Task prompt
Copy out, word for word, everything from the line containing "Describe the element at coordinates (315, 65)" down through the last of the entries.

Data provided
*-*-*
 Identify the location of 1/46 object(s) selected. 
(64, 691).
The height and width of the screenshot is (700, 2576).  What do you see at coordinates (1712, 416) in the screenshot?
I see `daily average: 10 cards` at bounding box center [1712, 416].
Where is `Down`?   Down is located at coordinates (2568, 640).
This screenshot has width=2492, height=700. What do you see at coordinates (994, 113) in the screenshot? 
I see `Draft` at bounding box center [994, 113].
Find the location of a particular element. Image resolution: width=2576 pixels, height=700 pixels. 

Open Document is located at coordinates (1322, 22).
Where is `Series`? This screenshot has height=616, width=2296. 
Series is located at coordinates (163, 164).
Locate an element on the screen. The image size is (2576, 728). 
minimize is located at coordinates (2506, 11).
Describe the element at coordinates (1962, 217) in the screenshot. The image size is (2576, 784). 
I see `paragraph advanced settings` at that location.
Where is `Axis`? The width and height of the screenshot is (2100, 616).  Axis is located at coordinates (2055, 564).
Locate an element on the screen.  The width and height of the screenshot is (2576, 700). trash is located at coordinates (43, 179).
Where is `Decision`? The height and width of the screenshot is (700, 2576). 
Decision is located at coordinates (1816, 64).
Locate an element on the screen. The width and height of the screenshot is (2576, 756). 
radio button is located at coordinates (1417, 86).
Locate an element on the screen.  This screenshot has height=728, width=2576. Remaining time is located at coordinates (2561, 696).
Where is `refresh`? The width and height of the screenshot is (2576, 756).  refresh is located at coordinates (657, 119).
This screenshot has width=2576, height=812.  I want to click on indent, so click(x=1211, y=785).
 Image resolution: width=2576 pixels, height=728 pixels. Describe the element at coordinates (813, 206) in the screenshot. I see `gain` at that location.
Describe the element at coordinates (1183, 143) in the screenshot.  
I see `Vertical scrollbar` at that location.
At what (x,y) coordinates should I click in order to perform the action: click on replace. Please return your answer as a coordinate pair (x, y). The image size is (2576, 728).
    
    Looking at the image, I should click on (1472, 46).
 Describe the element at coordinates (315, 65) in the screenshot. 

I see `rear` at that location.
*-*-*
Solved problem
 Describe the element at coordinates (315, 65) in the screenshot. 

I see `rear` at that location.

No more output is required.